Return the data below exactly, but only from the line containing "About Us (997, 13)" through the line containing "Donate (641, 2346)", with both of those lines included.
-------- Given records --------
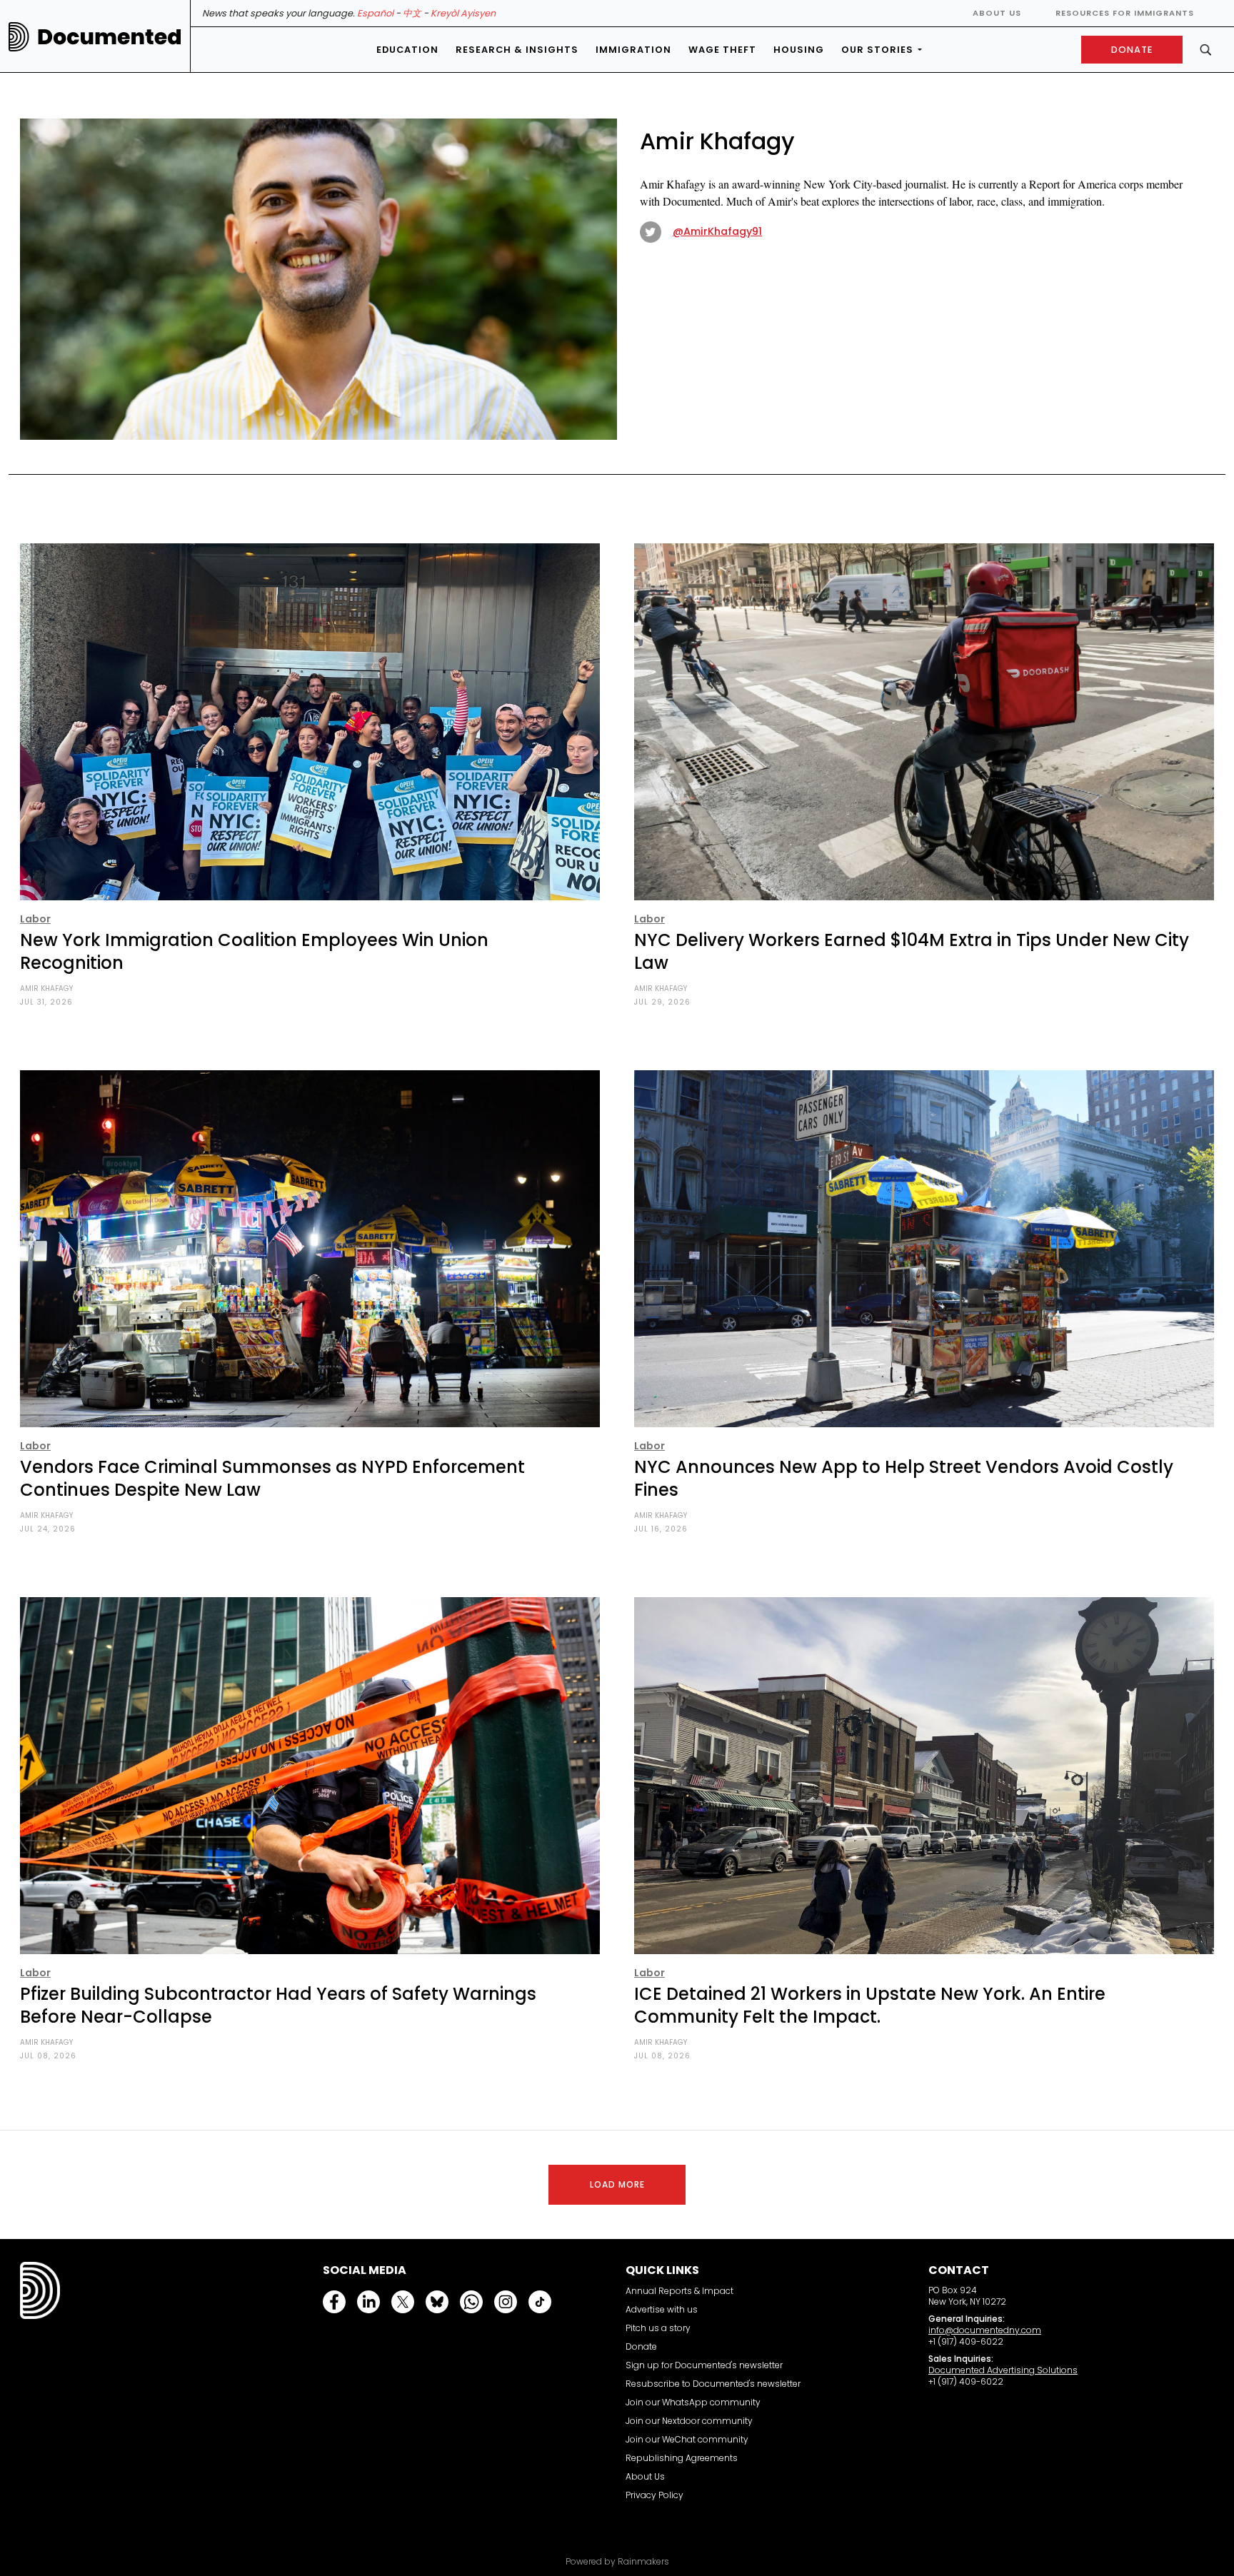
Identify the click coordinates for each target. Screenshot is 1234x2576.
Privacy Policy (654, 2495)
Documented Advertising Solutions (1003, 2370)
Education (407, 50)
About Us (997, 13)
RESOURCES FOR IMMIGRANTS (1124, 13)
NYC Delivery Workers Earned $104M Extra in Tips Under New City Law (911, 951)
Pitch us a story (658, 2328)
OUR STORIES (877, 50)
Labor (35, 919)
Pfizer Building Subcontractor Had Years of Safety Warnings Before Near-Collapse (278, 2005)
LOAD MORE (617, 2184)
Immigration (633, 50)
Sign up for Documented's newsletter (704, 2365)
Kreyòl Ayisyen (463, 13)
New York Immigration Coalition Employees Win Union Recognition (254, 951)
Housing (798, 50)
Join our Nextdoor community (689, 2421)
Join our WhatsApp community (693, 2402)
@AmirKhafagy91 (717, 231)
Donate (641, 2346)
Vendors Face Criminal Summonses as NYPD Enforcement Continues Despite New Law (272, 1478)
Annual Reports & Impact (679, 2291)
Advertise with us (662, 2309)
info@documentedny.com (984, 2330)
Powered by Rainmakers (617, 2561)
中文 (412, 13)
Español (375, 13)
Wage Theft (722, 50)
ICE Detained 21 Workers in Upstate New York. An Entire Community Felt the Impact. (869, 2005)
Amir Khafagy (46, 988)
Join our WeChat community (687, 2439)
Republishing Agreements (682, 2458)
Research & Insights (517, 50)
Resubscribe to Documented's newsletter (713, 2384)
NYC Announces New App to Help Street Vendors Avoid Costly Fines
--------
## [Result of this exercise]
About Us (997, 13)
RESOURCES FOR IMMIGRANTS (1124, 13)
NYC Delivery Workers Earned $104M Extra in Tips Under New City Law (911, 951)
Pitch us a story (658, 2328)
OUR STORIES (877, 50)
Labor (35, 919)
Pfizer Building Subcontractor Had Years of Safety Warnings Before Near-Collapse (278, 2005)
LOAD MORE (617, 2184)
Immigration (633, 50)
Sign up for Documented's newsletter (704, 2365)
Kreyòl Ayisyen (463, 13)
New York Immigration Coalition Employees Win Union Recognition (254, 951)
Housing (798, 50)
Join our Nextdoor community (689, 2421)
Join our WhatsApp community (693, 2402)
@AmirKhafagy91 (717, 231)
Donate (641, 2346)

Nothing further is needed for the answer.